--- Reading passage ---

Cyber risks in digital transformation

20th April 2024

The last year has been a relatively kind period for cyber insurance buyers, with a slight softening in market conditions, caused by a reduction in loss-causing events.

Cyber remains a new market but one that is rapidly maturing, meaning that insurers are much better at recognising and evaluating risks than they were even a short time ago. Nonetheless, it remains a highly unpredictable sector, and as the technology and tracking software adopted by firms become ever more sophisticated, the risk of unexpected, large-scale losses increases.

A potential problem for insurers

In Africa, these risks are exacerbated by the continent’s rapid digital transformation and the fact that information security has not kept pace. The market is growing, but this is constrained by a lack of cybersecurity infrastructure.

Customers’ low awareness of cybersecurity risks and lack of proper security measures is a potential problem for insurers, impacting how they refine their pricing strategies.

Intermediaries have an important role to play, by working with clients to make sure that they have effective data protection measures in place and that they are abreast of the rapidly changing risks they face.

Pixel privacy claims

We are increasingly having to engage with clients and insurers on the growth of ‘pixel’ privacy claims. Pixels are widely used pieces of code that track user behaviour online. They have spawned significant data privacy concerns, especially when they are used to collect data without consent, or the data collected is shared with a third party. The rise in claims highlights the need for firms to treat data sensitively, as well as how cyber claims can arise from unexpected places.

Companies working in the health sector have been particularly vulnerable to claims regarding their use of pixels or the data collected by them. The sensitive nature of much of the data they collect means that the fallout from a breach can be much more severe than in other sectors. As an example, as well as class-action lawsuits, pixels can introduce regulatory risk if firms are in breach of South Africa’s Protection of Personal Information Act 4 of 2013 (POPIA). That said, firms in any industry can and have been affected by pixel tracking risk.

---

* _Written request 1_:
Which South African law does the article on cyber risks say firms using pixels could breach?
* _Written request 2_:
Write the next part of the article on cyber risks in digital transformation, picking up after its final sentence.

--- Dataset ---

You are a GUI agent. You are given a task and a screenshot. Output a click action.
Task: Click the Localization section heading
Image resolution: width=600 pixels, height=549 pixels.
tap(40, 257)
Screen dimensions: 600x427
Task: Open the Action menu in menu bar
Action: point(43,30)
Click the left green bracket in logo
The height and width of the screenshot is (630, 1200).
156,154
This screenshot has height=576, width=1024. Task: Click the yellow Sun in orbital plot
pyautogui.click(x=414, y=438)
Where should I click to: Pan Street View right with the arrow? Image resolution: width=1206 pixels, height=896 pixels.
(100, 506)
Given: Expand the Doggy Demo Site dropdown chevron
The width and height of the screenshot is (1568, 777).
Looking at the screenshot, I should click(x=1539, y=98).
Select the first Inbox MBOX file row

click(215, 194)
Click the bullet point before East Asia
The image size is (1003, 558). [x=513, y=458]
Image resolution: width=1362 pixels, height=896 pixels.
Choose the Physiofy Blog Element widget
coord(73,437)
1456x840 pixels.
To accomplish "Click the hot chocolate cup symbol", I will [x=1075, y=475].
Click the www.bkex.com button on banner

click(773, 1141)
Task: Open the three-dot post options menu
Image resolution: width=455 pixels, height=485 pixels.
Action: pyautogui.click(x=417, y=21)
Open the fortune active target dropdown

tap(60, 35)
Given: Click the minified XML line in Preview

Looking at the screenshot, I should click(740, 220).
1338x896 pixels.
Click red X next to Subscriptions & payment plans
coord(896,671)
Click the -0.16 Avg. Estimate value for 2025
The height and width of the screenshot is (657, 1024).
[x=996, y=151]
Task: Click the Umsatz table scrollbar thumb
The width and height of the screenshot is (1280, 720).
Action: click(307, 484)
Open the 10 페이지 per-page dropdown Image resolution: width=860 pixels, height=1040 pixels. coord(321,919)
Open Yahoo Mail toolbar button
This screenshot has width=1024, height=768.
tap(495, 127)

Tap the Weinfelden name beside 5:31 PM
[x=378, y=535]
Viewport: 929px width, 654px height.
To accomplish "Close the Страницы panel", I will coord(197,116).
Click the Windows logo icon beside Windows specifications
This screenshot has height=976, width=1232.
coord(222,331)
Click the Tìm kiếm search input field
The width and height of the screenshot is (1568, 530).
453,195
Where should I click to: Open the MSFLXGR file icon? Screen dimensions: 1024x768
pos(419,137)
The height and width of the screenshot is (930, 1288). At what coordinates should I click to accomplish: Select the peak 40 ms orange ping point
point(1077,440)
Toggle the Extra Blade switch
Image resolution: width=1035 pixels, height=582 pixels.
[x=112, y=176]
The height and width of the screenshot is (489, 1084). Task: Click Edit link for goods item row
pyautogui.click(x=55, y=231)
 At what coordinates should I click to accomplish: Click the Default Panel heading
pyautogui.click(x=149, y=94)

---

* _Written response 1_:
The Protection of Personal Information Act 4 of 2013 (POPIA).

* _Written response 2_:
Insurers are raising the standards

The insurance industry has moved quickly in response to the growth in claims, with many underwriters carefully scrutinising policies and amending them where necessary. Typically, cyber insurance will cover third-party privacy liability, however, insurers are beginning to explicitly exclude wrongful data collection claims, including those relating to pixel tracking. Given the flux, intermediaries must ensure they are confident of the terms that clients are agreeing to and be able to explain them properly.

Insurers are also raising the standards they require of policyholders, toughening up their expectations regarding privacy policy and the notices given to website users. Intermediaries should be aware of these requirements and support clients to meet them. Typically, coverage will depend on proactive risk mitigation by policyholders, including regular audits of web infrastructure, including pixel tracking, robust privacy policies, and detailed incident response plans.

African businesses, like businesses everywhere, are facing numerous cybersecurity challenges and insurers are constantly evolving their coverage to reflect changing risk profiles. Intermediaries are essential to ensuring that companies are putting themselves in a position where they have strong privacy measures in place and can secure the coverage that they need. The growth in pixel claims highlights how preparedness is an ever-moving target, and that agility is vital to navigating the market successfully.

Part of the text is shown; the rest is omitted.